Most importantly, the 4,000-character essay falls short in its ability to predict the applicant’s future academic performance, which is the main goal of the application process itself. A recent study examined the statements of 176 UK medical students and tracked their academic performance over a year. The research reviewed a series of categories relating to the personal statement and found no evidence that personal statements were “predictive of future performance”.

“The role personal statements play in the admissions process is something of a mystery”

The personal statement is often hailed for levelling the playing field between applicants, regardless of their educational backgrounds. This could not be further from the truth. Personal statements tip the admissions process in the favour of privately educated students. A report by the Sutton Trust found that “work-related activity” was a “major area of difference” in personal statements, meaning that independent-school applicants were able to list prestigious internships and placements, while those from state schools were left describing school trips and part-time jobs. Another study found a positive correlation between the cultural capital of students and their chances of receiving an offer from Oxford University, even when controlling for prior attainment and other factors.

The conversation around personal statements points to a much wider problem surrounding the lack of transparency and consistency in our university admission system. A study on Oxford University found that university admissions tutors “enjoy room for discretion” in the process, often making decisions that are “not formulaic”.

“Getting rid of personal statements is an opportunity to get more information about each applicant”

Various other studies have unearthed a lack of consistency in how faculty members and admission staff rate personal statements. This is unsurprising, considering that the standard of a personal statement is subjective, and not quantifiable. It’s hard to believe how universities have been basing decisions off them for so many years.

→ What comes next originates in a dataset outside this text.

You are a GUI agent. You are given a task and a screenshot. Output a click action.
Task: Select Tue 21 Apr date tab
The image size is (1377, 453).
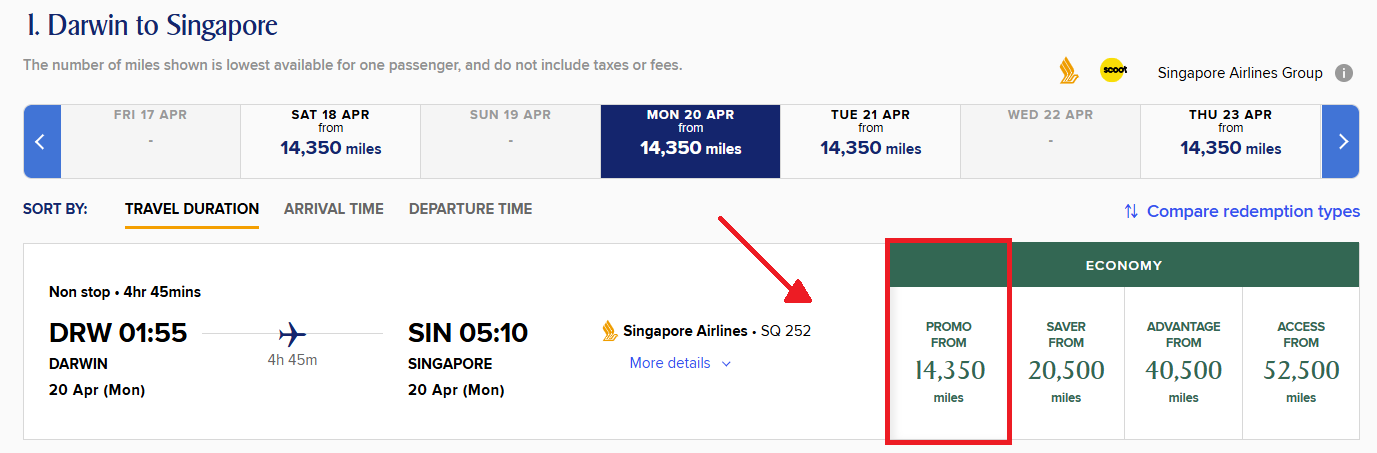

Some have suggested that scrapping personal statements depersonalises the admission process, but in reality, it’s an opportunity to give more information about each applicant. UCAS has proposed a questionnaire to replace personal statements, prompting applicants to answer short questions about relevant experiences and mitigating circumstances. This is similar to the US system, which offers applicants a set of prompts to reflect on, to curb the challenges created by the long-form free-response nature of the personal statement.

Cambridge University’s own “My Cambridge Application” form also offers a potential framework for reform. Previously known as the SAQ, the form prompts applicants for details regarding class sizes, educational difficulties and support received from their school to provide a more holistic view of each candidate.


Mountain View

Scrapping UCAS personal statements is a step backwards for fairness

The form also provides a space for “anything else you would like us to know?” As someone who had never received my education in English before applying to Cambridge, spaces like these were crucial to give additional contextual information, which I otherwise would not have had the chance to disclose.

Scrapping personal statements is a small, yet overdue step in the right direction. However, it is only the first piece in the much larger jigsaw puzzle of the problems in our current university admission system.

Much like the personal statement favoured the privately educated, so do predicted grades, which continue to form a substantial part of university offers, despite it being estimated that almost 1,000 disadvantaged, high-achieving students have their grades under-predicted each year. If the application process is to truly become a space of equal opportunity, it should acknowledge the unequal circumstances students have faced before, and attempt to actively disarm their effects. This necessary and pressing process requires solutions that are creative, thoroughly researched, and up to date with the times in which we live. We are better without the personal statement, but there is much more that needs to be done.